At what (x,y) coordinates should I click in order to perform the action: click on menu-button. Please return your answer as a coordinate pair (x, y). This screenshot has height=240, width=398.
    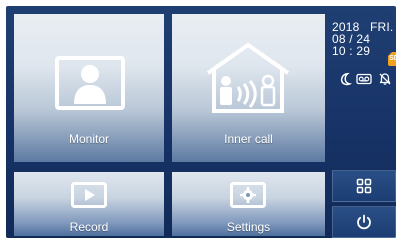
    Looking at the image, I should click on (364, 186).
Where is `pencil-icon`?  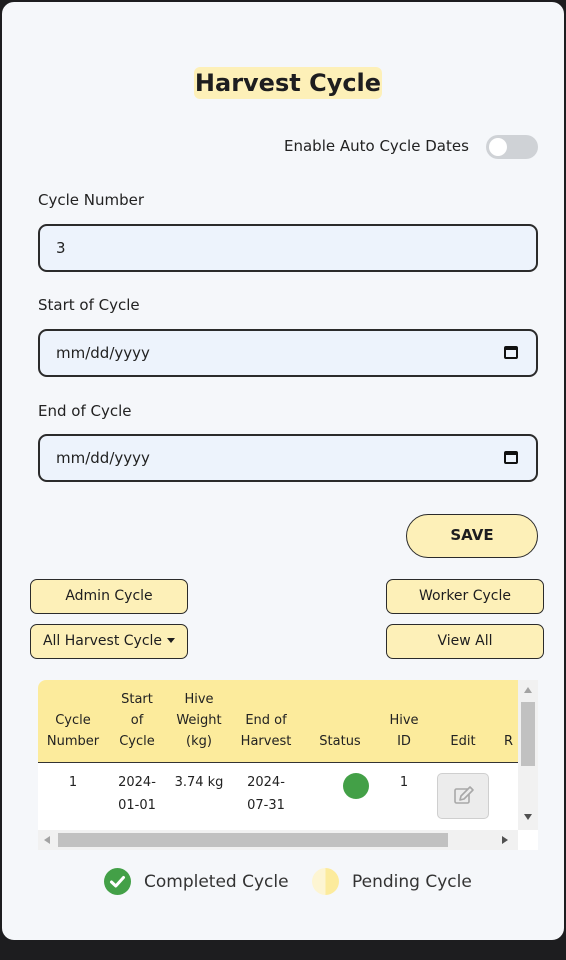
pencil-icon is located at coordinates (464, 795).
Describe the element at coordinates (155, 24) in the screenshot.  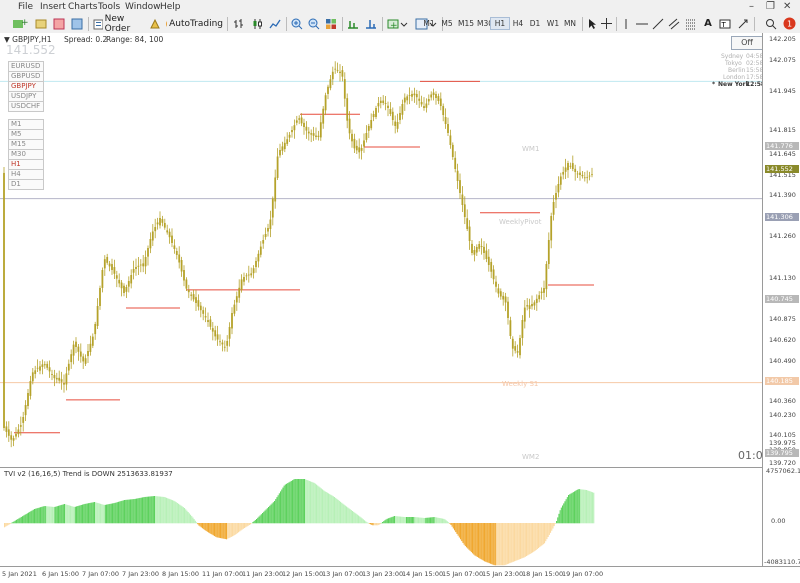
I see `metaeditor-button` at that location.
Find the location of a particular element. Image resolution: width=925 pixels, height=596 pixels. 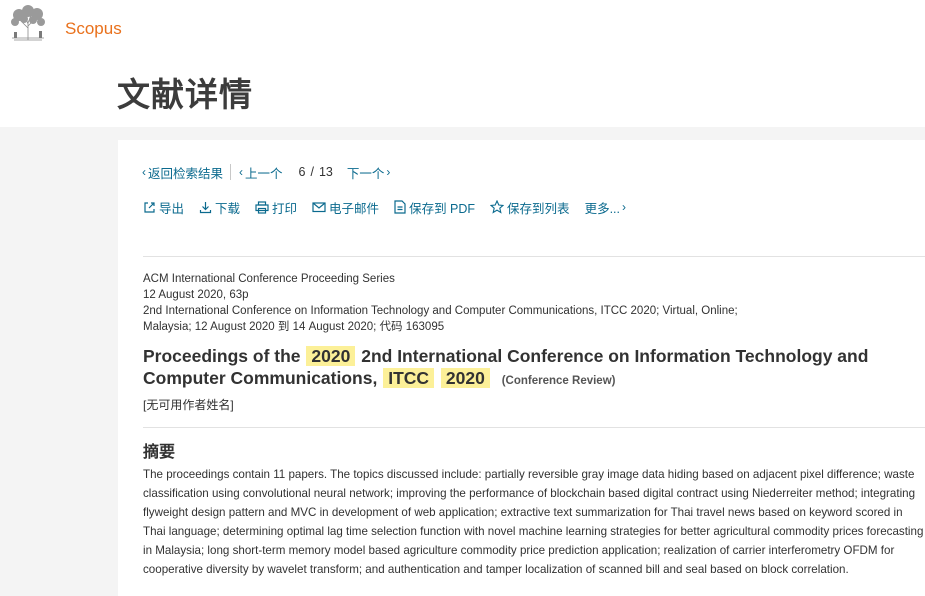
::::::::
** Task directions **
Return the lines above word for word, with the pictures left out.

** Exercise result **
At what (x,y) coordinates should I click in order to perform the action: click on menu-button. Please return your answer as a coordinate pair (x, y). This screenshot has height=240, width=398.
    Looking at the image, I should click on (364, 186).
Where is `pencil-icon`?  
pencil-icon is located at coordinates (464, 795).
Describe the element at coordinates (155, 24) in the screenshot.  
I see `metaeditor-button` at that location.
Find the location of a particular element. Image resolution: width=925 pixels, height=596 pixels. 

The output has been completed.